Zing Forum

Reading

Agents: A Self-Hosted, Observable Multi-Agent Workflow Orchestrator

A self-hosted, observable agent orchestrator that supports running multi-agent workflows on code repositories. It enables collaboration and scheduling between agents through skill composition, memory management, and event triggering.

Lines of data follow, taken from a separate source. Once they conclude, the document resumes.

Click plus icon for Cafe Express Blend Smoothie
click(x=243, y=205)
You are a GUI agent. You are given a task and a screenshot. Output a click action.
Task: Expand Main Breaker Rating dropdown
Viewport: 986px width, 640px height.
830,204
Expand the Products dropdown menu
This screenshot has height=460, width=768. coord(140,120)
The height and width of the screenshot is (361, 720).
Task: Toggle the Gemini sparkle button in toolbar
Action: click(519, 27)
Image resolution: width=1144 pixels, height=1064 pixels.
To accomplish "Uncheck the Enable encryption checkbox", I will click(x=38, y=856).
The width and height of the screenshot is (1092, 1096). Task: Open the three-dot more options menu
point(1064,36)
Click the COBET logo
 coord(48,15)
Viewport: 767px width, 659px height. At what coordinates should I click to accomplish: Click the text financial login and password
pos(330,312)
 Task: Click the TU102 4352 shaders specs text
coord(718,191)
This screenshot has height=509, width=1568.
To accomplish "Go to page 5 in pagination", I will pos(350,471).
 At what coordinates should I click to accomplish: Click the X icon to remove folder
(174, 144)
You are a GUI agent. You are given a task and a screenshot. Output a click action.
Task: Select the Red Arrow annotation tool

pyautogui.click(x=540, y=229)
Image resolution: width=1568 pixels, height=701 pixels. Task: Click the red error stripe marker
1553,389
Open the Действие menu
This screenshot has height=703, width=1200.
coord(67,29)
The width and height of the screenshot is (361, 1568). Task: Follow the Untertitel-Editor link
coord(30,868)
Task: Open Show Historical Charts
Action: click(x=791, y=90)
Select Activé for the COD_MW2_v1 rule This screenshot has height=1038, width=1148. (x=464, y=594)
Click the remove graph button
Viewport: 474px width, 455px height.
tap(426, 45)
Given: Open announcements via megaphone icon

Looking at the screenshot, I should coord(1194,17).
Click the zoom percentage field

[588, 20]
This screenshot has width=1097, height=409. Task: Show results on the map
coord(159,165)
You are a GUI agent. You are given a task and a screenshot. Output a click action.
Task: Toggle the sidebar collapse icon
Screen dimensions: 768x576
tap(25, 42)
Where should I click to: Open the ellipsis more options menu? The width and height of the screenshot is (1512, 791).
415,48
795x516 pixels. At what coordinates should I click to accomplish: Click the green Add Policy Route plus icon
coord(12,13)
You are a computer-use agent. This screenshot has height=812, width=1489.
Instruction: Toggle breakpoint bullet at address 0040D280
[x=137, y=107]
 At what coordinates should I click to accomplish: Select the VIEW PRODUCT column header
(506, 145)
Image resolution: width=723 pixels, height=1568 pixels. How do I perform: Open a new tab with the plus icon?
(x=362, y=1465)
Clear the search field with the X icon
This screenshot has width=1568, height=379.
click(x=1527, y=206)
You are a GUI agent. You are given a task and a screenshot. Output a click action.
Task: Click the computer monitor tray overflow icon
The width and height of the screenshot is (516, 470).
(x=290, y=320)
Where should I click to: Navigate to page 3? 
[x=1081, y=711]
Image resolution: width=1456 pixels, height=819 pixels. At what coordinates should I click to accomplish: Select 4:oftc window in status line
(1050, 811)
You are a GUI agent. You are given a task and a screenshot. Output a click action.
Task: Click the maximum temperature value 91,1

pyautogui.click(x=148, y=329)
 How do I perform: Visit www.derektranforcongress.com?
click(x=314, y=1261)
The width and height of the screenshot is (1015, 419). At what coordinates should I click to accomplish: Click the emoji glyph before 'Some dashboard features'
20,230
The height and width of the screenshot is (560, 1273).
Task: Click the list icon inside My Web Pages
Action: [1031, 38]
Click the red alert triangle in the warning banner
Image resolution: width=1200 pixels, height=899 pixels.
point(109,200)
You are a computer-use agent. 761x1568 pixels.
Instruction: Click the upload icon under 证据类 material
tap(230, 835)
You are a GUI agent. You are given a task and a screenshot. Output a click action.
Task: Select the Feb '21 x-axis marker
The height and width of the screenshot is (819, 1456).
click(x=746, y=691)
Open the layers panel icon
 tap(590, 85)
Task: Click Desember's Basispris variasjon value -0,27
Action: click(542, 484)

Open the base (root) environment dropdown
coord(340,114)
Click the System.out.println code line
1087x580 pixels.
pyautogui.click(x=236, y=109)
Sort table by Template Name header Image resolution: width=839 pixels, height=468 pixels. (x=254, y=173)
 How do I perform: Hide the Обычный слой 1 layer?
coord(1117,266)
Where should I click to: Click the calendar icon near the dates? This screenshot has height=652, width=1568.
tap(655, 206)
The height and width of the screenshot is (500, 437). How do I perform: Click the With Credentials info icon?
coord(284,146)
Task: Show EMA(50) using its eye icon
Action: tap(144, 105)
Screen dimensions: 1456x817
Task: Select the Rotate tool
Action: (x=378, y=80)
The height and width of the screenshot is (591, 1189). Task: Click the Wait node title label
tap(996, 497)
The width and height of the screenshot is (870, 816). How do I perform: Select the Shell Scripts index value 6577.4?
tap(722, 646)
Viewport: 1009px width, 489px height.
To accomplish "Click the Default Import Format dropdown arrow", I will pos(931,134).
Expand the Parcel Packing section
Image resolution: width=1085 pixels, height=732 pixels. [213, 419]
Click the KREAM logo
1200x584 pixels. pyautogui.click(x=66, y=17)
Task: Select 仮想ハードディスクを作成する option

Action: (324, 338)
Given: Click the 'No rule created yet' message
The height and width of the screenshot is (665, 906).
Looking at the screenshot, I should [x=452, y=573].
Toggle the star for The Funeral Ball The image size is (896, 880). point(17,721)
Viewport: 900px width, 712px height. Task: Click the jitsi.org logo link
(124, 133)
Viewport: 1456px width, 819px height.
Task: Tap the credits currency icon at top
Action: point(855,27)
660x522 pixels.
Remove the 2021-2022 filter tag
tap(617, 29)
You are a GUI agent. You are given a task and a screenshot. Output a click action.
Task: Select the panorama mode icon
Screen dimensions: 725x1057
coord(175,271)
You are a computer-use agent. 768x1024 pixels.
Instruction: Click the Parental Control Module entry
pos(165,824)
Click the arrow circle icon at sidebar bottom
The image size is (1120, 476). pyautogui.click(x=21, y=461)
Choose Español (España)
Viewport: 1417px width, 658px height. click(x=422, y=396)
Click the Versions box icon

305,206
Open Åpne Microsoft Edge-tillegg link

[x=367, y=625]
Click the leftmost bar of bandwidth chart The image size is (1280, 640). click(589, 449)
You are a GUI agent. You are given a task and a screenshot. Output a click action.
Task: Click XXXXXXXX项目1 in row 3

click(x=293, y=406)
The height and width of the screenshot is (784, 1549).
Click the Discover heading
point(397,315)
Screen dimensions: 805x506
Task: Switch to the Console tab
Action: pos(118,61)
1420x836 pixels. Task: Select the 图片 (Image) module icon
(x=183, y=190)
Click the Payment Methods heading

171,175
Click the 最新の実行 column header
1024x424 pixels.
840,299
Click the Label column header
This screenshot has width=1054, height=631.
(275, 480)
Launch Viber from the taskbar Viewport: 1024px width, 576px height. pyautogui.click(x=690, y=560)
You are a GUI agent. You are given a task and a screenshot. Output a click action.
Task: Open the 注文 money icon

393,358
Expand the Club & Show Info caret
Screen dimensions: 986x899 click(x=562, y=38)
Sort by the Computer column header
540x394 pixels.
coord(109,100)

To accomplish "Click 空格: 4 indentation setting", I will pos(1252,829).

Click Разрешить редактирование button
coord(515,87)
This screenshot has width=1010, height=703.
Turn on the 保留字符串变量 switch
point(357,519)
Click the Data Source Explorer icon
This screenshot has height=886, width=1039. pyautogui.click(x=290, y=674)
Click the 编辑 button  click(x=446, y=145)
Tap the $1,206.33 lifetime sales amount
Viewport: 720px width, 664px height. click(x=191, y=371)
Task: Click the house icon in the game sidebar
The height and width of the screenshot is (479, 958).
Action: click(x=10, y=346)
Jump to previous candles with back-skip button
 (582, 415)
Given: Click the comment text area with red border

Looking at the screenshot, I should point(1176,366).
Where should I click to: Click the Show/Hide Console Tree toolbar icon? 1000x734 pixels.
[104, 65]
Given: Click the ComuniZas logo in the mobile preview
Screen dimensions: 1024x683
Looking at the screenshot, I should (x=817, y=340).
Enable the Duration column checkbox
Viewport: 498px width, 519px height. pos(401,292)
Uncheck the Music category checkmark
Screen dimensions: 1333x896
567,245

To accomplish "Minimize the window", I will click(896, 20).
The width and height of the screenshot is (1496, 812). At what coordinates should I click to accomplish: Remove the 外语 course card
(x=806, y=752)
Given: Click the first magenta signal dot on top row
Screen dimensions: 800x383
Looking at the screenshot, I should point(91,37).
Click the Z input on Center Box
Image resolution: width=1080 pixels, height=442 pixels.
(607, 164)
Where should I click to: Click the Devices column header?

Multi-agentAgent OrchestratorSelf-hostedObservableMCPClaude CodeCodexWorkflow AutomationGitHub IntegrationToken Budget
Published 2026-06-01 03:15Recent activity 2026-06-01 03:21Estimated read 7 min
Agents: A Self-Hosted, Observable Multi-Agent Workflow Orchestrator
1

Section 01

[Introduction] Agents: Core Introduction to the Self-Hosted, Observable Multi-Agent Workflow Orchestrator

This article introduces the Agents project—a self-hosted, observable agent orchestrator that supports running multi-agent workflows on code repositories. Its core features include skill composition, memory management, event-triggered collaborative scheduling, multi-backend model support (including local LLMs), fine-grained cost control, and reproducibility design. The project aims to enable developers to build and own their own agent universe without SaaS dependencies, ensuring data security and control.

2

Section 02

Project Background and Core Philosophy

The Agents project is maintained by eloylp, with source code hosted on GitHub (link: https://github.com/eloylp/agents, last updated: 2026-05-31). Its core vision is to enable developers to build their own agent universe, with three core philosophies:

  1. Self-hosted: Code and prompts remain on the user's infrastructure, no SaaS dependencies, data never leaves the controlled environment;
  2. Observable: Full event chain tracking, with real-time monitoring of the entire process from trigger to execution;
  3. Composable: Modular design via Skills, Memory, and Triggers, supporting execution triggered by repository events, tags, cron schedules, or inter-agent scheduling.
3

Section 03

Architecture Design and Technical Implementation

Agents uses a daemon architecture, with the following execution pipeline:

  1. Prompt Composition: Workspace guardrails + Skills + selected prompts + runtime context + Memory;
  2. Containerized Execution: Launch containers from the agents-runner image, configure git identity, run AI CLI (Claude Code/Codex/local LLM), enforce JSON output, and enable repository tools;
  3. Response Parsing: Extract outputs, scheduling requests, and update Memory;
  4. Persistence and Distribution: Record tracking information, distribute scheduling requests, and write back to Memory. The design ensures isolated execution, parsability, and traceability.
4

Section 04

Three Interaction Modes

The project offers three interaction methods:

  1. Web Dashboard: A graphical interface supporting workflow design (agent, prompt, skill management, etc.), real-time event streams, tracking, and memory viewing;
  2. MCP Server: Terminal-based conversational interaction, controlling agents via MCP clients like Claude Code/Cursor;
  3. REST API: A programmatic interface supporting script calls, on which the dashboard is built. The multi-mode design adapts to visual operations, automated scripts, and conversational development scenarios.
5

Section 05

Agent Collaboration and Security Mechanisms

Agent Collaboration: Supports reactive inter-agent scheduling with safety limits including depth (anti-recursion), fan-out (concurrency control), and deduplication (avoid repetition), enabling complex task division (e.g., code review + test generation). Security Design:

  • Built-in prompt guardrails: Resist indirect injection, cautious public operations, memory access restrictions, GitHub tool specifications;
  • Layered authentication: Local admin creation, HttpOnly sessions (UI), revocable Bearer Tokens (MCP/API).
6

Section 06

Multi-Backend and Local Model Support

Multi-Backend: Each agent can choose Claude, Codex, or a custom backend; the same fleet can mix different providers. Local Models: Supports llama.cpp, Ollama, vLLM, or OpenAI-compatible endpoints. An experimental built-in Anthropic-to-OpenAI translation proxy allows the claude CLI to connect to local LLMs, lowering the barrier to use.

7

Section 07

Cost Management and Versioned Reproducibility

Cost Management: Fine-grained Token budgets (daily/weekly/monthly UTC limits) supporting isolation scopes like global, cross-workspace (repo/agent/backend), and workspace+X; threshold alerts, Token consumption leaderboards, and multi-channel CRUD operations. Versioning: Prompts/Skills/Guardrails are versioned by scope (global/workspace/repository). Edited versions are published as immutable, and exact used versions are tracked to ensure reproducibility, facilitating debugging and auditing.